╔══

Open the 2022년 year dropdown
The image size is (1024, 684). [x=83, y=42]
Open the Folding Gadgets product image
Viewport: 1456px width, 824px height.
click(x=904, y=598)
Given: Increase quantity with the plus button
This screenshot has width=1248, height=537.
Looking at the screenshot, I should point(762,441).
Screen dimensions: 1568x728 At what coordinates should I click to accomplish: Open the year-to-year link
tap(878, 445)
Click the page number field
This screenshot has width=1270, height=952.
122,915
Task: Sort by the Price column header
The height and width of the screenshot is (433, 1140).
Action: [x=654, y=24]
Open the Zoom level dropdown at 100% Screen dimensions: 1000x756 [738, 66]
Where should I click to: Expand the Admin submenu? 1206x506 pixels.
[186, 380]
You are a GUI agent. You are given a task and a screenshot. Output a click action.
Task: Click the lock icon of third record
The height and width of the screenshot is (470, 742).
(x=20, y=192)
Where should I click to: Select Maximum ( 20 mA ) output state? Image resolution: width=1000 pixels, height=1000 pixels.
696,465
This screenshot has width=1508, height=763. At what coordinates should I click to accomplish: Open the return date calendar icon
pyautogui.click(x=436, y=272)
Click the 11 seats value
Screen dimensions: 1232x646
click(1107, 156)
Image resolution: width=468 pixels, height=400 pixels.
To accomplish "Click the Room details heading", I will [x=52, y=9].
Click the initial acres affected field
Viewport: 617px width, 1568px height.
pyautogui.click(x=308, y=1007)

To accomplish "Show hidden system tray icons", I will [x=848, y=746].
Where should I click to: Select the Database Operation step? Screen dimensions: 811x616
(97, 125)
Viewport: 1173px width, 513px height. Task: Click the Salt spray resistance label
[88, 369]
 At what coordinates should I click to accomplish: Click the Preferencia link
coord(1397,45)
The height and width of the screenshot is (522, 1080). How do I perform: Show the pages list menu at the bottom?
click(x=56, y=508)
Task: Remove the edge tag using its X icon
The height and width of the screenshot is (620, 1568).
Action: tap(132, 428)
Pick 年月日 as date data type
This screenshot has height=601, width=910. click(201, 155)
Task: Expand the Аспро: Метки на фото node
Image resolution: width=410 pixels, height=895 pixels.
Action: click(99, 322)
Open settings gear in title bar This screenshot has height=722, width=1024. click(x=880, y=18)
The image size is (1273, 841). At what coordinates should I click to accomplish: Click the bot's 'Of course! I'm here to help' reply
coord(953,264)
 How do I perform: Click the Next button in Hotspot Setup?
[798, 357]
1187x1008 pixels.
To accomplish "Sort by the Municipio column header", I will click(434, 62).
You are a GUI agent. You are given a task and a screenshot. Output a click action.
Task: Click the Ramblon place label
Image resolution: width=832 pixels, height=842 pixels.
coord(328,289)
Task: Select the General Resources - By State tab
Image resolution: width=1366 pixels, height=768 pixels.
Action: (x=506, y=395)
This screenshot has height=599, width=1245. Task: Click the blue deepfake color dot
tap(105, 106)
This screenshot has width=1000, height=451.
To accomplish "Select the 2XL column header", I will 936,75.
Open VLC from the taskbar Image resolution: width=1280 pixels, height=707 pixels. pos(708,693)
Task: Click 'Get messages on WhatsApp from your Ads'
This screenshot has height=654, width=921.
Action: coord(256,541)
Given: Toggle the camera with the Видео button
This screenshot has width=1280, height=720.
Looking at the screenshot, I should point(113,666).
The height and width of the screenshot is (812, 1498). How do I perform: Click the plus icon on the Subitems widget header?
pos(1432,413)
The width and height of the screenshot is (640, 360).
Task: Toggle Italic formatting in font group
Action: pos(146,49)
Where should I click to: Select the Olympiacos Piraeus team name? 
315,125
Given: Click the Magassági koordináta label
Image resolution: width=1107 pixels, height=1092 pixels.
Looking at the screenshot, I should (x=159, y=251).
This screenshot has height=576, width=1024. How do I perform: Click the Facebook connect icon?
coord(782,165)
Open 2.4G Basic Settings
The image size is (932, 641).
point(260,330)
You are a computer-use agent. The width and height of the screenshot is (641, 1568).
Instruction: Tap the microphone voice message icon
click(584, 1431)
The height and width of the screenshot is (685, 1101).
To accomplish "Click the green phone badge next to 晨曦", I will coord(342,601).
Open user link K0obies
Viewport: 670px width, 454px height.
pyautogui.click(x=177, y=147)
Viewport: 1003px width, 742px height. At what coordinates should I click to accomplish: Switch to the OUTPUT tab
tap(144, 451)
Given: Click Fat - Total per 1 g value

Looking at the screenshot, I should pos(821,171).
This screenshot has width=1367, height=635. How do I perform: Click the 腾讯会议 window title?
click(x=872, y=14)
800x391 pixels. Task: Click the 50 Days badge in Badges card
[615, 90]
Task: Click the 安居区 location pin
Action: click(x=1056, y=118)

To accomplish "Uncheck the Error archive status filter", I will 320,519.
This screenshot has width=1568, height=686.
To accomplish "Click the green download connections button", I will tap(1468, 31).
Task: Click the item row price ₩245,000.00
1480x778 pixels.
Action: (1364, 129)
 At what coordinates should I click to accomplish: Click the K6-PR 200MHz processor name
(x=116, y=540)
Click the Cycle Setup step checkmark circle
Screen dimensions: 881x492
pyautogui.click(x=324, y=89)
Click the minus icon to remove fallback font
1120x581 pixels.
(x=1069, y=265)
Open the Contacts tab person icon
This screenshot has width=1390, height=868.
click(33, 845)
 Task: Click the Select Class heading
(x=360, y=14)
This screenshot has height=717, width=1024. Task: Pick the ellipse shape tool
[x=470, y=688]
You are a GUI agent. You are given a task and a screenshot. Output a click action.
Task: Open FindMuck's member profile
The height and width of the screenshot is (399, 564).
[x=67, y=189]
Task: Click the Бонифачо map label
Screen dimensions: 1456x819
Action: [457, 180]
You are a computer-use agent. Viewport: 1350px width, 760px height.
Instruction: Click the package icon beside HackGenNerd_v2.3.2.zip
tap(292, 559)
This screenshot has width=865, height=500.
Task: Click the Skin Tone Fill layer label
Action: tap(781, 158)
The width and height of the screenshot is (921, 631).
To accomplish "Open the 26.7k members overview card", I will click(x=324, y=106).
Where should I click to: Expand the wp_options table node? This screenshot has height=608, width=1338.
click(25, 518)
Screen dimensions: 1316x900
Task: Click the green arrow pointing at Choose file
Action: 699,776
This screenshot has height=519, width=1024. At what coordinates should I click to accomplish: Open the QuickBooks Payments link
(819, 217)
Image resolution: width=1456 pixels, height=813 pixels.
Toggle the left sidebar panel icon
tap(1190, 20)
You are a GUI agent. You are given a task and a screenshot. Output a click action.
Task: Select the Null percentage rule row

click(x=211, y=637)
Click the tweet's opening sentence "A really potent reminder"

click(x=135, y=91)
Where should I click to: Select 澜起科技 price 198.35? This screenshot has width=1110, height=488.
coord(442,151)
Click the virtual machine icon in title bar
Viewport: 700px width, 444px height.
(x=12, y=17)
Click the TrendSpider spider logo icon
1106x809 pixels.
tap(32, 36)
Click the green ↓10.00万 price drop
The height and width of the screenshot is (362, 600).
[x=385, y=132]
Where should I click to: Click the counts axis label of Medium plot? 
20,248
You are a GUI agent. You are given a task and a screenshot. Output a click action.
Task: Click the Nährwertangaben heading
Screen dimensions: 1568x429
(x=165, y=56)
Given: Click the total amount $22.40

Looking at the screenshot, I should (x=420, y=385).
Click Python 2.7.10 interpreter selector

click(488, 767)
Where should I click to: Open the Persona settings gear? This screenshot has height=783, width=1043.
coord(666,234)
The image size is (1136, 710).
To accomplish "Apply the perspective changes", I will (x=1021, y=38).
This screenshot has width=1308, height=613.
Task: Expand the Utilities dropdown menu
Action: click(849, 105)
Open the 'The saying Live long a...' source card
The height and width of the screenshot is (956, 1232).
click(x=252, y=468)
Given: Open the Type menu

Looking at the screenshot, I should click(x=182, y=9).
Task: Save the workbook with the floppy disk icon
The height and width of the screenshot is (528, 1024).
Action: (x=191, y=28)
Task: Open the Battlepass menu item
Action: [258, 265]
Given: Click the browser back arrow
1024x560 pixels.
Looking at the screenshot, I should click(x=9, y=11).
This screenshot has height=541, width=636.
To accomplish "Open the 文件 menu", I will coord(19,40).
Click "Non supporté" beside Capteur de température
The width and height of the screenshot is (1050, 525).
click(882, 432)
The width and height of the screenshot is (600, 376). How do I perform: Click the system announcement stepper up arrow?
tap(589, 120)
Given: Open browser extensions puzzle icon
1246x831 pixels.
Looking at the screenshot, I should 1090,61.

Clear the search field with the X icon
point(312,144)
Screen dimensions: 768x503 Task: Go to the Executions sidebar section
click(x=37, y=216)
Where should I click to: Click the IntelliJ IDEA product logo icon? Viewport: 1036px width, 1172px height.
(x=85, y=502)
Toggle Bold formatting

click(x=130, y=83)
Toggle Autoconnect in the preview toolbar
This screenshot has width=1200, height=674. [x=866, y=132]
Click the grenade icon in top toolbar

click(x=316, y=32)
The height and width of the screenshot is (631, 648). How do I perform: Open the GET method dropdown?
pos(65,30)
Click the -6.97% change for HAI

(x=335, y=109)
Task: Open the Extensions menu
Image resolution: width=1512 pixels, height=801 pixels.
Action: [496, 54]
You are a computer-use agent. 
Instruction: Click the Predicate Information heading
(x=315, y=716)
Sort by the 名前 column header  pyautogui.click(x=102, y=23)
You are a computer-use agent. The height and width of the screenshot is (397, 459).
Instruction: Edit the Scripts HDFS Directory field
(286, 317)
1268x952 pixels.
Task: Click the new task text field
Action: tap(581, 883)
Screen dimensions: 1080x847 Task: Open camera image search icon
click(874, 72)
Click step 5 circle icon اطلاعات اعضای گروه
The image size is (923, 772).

╚══

What you will do » Find every line in the records that has the word "from". Copy those lines.

Problem solution »
Open VLC from the taskbar Image resolution: width=1280 pixels, height=707 pixels. pos(708,693)
Task: Click 'Get messages on WhatsApp from your Ads'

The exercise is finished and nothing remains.